There are those who feel that something akin to greed and pride made the whole catastrophe worse. The goal of the design was to 1) maximize profits and the amount of rentable floor space, and 2) end up with the tallest buildings in the world, which required as light a structure as possible. To that end:

  • The exterior steel tubes, while four inches thick at the bottom of the building, were but a quarter inch thick at the top.
  • The office space lacked support columns, which would have reduced rentable floor space. Instead, all interior support columns, elevators, and stairwells were concentrated in the core of the building.
  • Support columns and stairwells were not encased in masonry so that the structure could be lighter and taller.
  • They were fireproofed with sheetrock and a foam instead of masonry.
  • Floors were supported by light trusses, not heavy beams, also fireproofed with foam.

Because of all this:

  • The planes sliced through the thin steel tubes and swept across the spacious floors with little resistance, knocking off the foam fireproofing in the process.
  • The planes knocked out every stairwell in one blow, except one in the south tower, preventing escape from the floors above the impact.
  • The sheetrock of the lone surviving stairwell was damaged so badly that only 18 people out of about 300 could find the stairwell and escape.
  • The lack of masonry around the steel supports left those components vulnerable to an intense fire.
  • The lighter steel trusses couldn't hold up as well as heavier steel beams in the intense heat, and they were the first thing to give way during the collapse.

3. Were the materials used "the most costly"?

The original budget was $280 million dollars, but by the time the project was completed, the total cost for the twin towers was more than a billion. That comes to more than $100 per square foot, which isn't cheap by 1960s and 1970s standards.

When the towers first opened, there were complaints from some sectors about extravagance:

The Port Authority was criticized for the extravagant d├ęcor in the World Trade Center club: They had gold fixtures in the bathrooms, pink marble on the walls, silk ceilings. Some of the most celebrated criticisms were there were four chairs that cost $3,500 a piece.—Angus Kress Gillespie in "Americana Collapse," Reason, Sept. 13, 2001.

But the World Trade Center was just a huge example of a long-standing trend:

The sumptuous 5,874-seat Radio City Music Hall (1932) is an Art Deco delight. Designed as a palatial entertainment center affordable to the general public, it was opened on December 27, 1932.

The opulence of the foyer stunned theatregoers during the depression. It has a ceiling 60 feet (eighteen meters) high and drapes extending from the ceiling to the floor, ornate mirrors, and long, slender chandeliers.—"Rockefeller Center"

Building materials weren't the only thing that cost a lot at the World Trade Center. When the towers collapsed, an estimated $100 million dollars of artwork was lost ("The Art of War," Philadelphia Weekly, Jan. 2, 2002).

4. Where did the owners get the money to build the project?

Another advantage in using a quasi-government agency to build the World Trade Center involved the financing of the project. No bank would loan to private parties for such an enormous venture, but the Port Authority could issue bonds on their own to cover the cost.

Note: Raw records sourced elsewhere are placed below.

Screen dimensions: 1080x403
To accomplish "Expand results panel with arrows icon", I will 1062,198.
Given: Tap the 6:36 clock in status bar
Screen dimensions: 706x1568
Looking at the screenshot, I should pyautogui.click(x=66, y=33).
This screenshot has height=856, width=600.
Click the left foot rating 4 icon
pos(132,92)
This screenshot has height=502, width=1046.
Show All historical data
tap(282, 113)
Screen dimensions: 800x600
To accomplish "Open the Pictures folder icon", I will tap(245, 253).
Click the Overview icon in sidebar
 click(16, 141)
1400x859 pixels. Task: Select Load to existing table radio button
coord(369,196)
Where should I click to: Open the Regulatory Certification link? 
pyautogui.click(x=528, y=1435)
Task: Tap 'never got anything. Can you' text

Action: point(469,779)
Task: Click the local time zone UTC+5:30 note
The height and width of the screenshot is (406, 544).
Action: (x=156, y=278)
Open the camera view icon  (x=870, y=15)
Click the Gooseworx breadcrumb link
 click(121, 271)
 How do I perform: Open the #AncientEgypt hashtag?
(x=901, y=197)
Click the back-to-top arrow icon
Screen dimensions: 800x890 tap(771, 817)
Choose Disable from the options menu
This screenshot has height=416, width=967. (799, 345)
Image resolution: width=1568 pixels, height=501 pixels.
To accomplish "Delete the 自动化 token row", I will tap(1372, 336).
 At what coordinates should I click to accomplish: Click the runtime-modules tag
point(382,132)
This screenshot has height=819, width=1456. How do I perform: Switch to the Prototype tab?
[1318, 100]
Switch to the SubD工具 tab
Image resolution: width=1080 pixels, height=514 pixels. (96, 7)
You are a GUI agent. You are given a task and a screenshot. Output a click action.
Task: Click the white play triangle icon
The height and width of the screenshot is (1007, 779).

But there's more to it than just that. If the state of New York or New York City had issued the bonds, then they would have had to get the approval of the voters, but a public authority like the Port Authority doesn't have to worry about such things. Thus, in the case of a default, the tax payers of New York would have had a moral obligation to pay the bondholders for bonds they never had voted for.

Moreover, the bondholders end up with an investment that leaves them with little risk. If they built and owned the building themselves and the venture went sour, then they would lose a lot of money. But if a government agency builds the building and they buy the bonds issued by that agency, then they make a profit without taking on the risk of the project.

Ellen White spoke of skyscrapers being built with money that had been amassed through fraudulent means and through oppression of the poor. But how to trace who the bondholders were and where they got their wealth becomes a difficult task, of course.

NYC's worst slum c. 1897—Jacob A. Riis Collection, www.mcny.org.
New York has a long history of being the home of "robber barons," wealthy men who accumulated their fortunes by monopolizing an industry, manipulating the stock market, paying workers too little, charging too much, bribing officials, and allowing unsafe working conditions. Different folks will have different opinions about men like John D. Rockefeller, J. P. Morgan, Jay Gould, and Andrew Carnegie, and about what the situation really was like at the end of the nineteenth and the beginning of the twentieth centuries. But whatever the situation really was, U.S. Presidents got involved, and laws were passed to correct the perceived evils, the very evils Ellen White cried out against. And now, thank God, the working women of New York can earn a livable wage while engaging in reputable employment, something that was not possible in 1890 (Jacob Riis, How the Other Half Lives, ch. XX).

The fortunes of the robber barons didn't all vanish from New York when they passed from the scene. It is not hard to imagine, therefore, that some of their wealth, or the wealth of others like them, ended up financing the building of the World Trade Center.

5. Were the hungry, naked, homeless, widows, and orphans neglected?

Many of the robber barons of yesteryear became philanthropists, giving much of their wealth away to universities, libraries, and various projects that sometimes ended up bearing their names. But even with all the philanthropy, a few questions remain when one considers certain biblical teachings, questions the rich of today should likewise consider.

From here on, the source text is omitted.